Psychiatric-mental health nurse practitioner Kylene Schroer said people should seek help when mental health issues impact them and those around them.
“If it’s having a negative impact on you or your family, your loved ones, let us help you make it better so that it’s not impacting someone, whether you or your loved ones negatively,” Schroer said.
New medications show promise
Help sometimes comes in the form of medication. Psychiatrist Sherry Kropatsch said the field of mental health research has surged in recent years, including the rollout of the drug Spravato.
Spravato was approved by the FDA in 2019. Kropatsch said it has had a significant impact on some patients.

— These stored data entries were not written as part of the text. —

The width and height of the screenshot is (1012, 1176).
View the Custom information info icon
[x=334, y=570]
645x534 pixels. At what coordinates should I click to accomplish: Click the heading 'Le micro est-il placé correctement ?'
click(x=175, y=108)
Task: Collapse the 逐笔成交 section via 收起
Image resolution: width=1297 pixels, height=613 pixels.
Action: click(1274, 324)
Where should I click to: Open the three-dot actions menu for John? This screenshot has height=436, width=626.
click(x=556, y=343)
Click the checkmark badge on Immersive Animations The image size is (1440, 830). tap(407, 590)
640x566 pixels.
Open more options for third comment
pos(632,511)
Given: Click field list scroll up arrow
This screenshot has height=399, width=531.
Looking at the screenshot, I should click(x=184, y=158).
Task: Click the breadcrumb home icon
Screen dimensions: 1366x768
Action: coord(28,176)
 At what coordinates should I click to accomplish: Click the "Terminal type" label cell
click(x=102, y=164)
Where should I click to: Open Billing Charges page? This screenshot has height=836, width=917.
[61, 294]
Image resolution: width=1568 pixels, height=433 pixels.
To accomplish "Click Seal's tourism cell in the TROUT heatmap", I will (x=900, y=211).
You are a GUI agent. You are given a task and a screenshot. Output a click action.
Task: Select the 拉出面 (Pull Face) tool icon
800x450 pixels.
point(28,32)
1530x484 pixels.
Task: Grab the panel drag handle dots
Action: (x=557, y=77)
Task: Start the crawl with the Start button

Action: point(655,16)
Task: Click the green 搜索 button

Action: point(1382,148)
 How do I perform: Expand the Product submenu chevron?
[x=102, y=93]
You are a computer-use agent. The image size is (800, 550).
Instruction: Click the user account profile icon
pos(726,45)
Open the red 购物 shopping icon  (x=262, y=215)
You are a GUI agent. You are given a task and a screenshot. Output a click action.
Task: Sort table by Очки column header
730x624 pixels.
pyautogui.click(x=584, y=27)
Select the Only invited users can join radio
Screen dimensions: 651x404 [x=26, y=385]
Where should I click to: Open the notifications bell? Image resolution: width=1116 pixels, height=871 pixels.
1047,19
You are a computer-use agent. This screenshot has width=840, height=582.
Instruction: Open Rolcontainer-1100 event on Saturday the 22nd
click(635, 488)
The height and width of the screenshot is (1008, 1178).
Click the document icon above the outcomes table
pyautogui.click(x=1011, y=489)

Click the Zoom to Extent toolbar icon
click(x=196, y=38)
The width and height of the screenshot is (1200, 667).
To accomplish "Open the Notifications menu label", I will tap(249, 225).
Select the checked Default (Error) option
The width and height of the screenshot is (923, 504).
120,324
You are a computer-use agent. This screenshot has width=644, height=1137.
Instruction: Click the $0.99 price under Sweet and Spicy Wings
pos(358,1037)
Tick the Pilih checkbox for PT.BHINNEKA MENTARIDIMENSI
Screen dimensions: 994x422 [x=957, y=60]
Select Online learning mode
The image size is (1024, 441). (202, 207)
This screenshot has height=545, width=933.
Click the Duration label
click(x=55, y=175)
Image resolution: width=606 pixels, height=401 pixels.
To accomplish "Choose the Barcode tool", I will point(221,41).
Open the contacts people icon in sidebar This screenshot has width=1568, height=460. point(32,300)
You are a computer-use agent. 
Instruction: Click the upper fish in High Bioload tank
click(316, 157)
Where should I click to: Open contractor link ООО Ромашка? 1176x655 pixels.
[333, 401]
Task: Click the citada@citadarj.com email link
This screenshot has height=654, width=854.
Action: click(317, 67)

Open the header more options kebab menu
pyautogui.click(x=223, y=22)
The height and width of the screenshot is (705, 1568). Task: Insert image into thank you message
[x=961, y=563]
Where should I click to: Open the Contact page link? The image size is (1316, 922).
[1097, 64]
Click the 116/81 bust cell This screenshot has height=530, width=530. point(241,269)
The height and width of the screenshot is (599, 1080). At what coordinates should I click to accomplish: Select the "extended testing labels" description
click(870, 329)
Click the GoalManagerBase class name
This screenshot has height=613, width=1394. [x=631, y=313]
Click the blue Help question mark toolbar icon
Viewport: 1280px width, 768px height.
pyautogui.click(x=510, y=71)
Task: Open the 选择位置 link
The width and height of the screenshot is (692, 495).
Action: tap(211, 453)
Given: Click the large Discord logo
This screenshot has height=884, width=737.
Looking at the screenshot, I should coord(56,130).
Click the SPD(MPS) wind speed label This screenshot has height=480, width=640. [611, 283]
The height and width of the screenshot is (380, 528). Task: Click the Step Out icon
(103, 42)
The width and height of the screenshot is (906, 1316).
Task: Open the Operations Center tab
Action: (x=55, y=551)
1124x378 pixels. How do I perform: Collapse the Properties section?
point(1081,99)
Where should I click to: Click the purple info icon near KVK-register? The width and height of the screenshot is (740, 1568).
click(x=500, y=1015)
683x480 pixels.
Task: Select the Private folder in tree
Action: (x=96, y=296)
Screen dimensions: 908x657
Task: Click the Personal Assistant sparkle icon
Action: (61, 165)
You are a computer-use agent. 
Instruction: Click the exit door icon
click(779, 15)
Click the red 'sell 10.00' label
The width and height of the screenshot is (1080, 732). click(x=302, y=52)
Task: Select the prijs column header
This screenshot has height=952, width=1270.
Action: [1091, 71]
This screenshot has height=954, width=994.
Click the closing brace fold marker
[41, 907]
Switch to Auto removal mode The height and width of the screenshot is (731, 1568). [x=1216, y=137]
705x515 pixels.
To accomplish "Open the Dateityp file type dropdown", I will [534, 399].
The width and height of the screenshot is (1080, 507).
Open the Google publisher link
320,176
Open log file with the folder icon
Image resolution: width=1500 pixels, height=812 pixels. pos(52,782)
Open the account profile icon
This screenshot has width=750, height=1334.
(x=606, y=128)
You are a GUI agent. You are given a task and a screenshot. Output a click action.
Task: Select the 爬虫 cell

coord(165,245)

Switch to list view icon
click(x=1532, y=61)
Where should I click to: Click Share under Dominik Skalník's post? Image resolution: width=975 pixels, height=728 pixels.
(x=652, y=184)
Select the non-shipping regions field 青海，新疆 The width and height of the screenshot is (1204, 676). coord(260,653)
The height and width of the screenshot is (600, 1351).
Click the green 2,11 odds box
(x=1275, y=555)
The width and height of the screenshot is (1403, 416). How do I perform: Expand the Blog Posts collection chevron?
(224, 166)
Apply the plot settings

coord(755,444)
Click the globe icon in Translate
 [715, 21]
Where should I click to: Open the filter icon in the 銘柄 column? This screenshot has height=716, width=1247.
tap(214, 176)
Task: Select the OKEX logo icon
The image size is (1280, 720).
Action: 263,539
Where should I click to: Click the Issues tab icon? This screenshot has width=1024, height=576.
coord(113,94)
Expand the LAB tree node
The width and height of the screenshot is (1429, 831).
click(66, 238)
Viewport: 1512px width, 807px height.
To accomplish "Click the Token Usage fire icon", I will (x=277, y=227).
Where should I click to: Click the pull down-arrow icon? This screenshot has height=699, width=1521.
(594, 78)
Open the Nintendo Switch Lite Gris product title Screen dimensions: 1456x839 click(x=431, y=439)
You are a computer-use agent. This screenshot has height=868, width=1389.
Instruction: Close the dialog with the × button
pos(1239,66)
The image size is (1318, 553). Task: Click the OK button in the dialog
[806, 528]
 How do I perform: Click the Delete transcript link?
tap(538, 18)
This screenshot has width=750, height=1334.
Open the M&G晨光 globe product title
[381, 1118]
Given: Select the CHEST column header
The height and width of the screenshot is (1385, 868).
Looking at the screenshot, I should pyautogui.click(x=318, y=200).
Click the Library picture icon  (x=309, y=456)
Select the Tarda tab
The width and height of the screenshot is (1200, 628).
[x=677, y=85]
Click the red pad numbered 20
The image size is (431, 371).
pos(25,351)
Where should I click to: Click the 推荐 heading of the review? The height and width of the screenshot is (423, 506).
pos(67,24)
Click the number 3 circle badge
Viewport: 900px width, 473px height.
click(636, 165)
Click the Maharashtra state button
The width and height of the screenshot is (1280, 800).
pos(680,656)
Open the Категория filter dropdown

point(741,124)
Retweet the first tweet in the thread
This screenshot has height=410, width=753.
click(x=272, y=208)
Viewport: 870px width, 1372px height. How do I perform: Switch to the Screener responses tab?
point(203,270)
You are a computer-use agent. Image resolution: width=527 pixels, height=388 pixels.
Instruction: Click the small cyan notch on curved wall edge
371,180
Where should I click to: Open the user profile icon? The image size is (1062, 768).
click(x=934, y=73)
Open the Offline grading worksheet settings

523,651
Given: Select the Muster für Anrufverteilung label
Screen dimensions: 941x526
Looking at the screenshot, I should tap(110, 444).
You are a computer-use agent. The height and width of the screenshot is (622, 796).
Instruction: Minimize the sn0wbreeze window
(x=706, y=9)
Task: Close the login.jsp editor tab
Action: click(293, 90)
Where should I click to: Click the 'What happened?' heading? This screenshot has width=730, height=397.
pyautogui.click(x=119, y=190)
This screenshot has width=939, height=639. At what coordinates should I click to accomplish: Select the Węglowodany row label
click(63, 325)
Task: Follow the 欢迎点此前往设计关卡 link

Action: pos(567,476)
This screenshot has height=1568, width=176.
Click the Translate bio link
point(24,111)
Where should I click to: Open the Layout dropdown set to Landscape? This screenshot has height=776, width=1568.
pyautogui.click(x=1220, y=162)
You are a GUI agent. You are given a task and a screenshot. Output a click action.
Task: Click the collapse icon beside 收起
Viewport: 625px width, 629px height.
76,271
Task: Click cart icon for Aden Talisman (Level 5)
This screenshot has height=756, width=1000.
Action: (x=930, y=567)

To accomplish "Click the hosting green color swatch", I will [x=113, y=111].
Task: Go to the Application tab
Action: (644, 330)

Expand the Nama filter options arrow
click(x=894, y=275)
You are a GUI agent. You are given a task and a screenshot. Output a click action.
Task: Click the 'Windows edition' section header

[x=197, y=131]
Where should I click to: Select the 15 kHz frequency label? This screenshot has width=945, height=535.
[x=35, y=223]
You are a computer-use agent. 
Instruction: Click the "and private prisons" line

“About five months after the approval is when my first patient started treatment. That person is still receiving treatment. Every three weeks, I think, is what that patient is coming in for. It has maintained and kept that patient from being suicidal and going inpatient,” Kropatsch said.
Becky Francis has been taking the drug for about three years. She said it helped improve her mental health.
“I have treatment-resistant depression, and so I was on medications up and down and up and down. I don’t have to do that anymore. There’s no more being high, being low, anything like that. It’s just a nice, calm day,” Francis said.
Francis said she wonders how these advancements would have helped other members of her family.
“I lost a family member to depression, and I am a huge advocate since then because I think if she could have gotten help like I’ve been able to get help, she might still be here,” Francis said.
Breaking the stigma
Kropatsch said one group is especially prone to stigma around mental health.
“Men find it as a weakness, and we really need to. It’s actually very courageous to get the help, and it’s not a weakness or a flaw in you. There is help out there, and it is okay to reach out for help,” Kropatsch said.
She said awareness is improving, but more work remains.
“The awareness and our push for awareness is improving, but it’s still, we still need to be working on that,” Kropatsch said.
As author Charlie Mackesy wrote in “The Boy, the Mole, the Fox and the Horse,” “Asking for help isn’t giving up. It’s refusing to give up.”